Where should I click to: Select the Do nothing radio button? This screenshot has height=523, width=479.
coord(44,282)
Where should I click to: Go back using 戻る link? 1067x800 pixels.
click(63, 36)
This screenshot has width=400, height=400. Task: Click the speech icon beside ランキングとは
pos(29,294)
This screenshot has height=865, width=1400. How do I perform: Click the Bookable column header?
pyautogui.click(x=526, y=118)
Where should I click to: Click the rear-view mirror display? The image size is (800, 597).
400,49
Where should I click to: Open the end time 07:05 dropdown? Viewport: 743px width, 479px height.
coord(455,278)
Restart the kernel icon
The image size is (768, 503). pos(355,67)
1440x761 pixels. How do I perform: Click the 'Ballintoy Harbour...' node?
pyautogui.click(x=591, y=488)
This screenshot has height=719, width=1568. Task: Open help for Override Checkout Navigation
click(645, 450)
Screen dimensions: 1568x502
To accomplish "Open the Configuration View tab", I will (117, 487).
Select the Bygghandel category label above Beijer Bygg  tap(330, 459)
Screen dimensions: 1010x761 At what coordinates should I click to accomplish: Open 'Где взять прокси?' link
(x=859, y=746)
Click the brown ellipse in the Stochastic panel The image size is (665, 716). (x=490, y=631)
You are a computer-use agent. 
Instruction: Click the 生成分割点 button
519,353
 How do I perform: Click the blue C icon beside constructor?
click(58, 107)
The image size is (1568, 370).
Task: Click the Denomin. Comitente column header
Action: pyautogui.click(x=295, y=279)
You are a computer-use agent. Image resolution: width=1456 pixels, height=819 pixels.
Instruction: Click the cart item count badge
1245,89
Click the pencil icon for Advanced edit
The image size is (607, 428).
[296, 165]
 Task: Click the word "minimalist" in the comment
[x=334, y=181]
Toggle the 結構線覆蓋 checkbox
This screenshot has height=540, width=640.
---------------
▶ **The problem**
Every line above with the string "agent" in it should be copied into the answer.

▶ **Output below**
You are a computer-use agent. 
You are a computer-use agent. Image resolution: width=1456 pixels, height=819 pixels.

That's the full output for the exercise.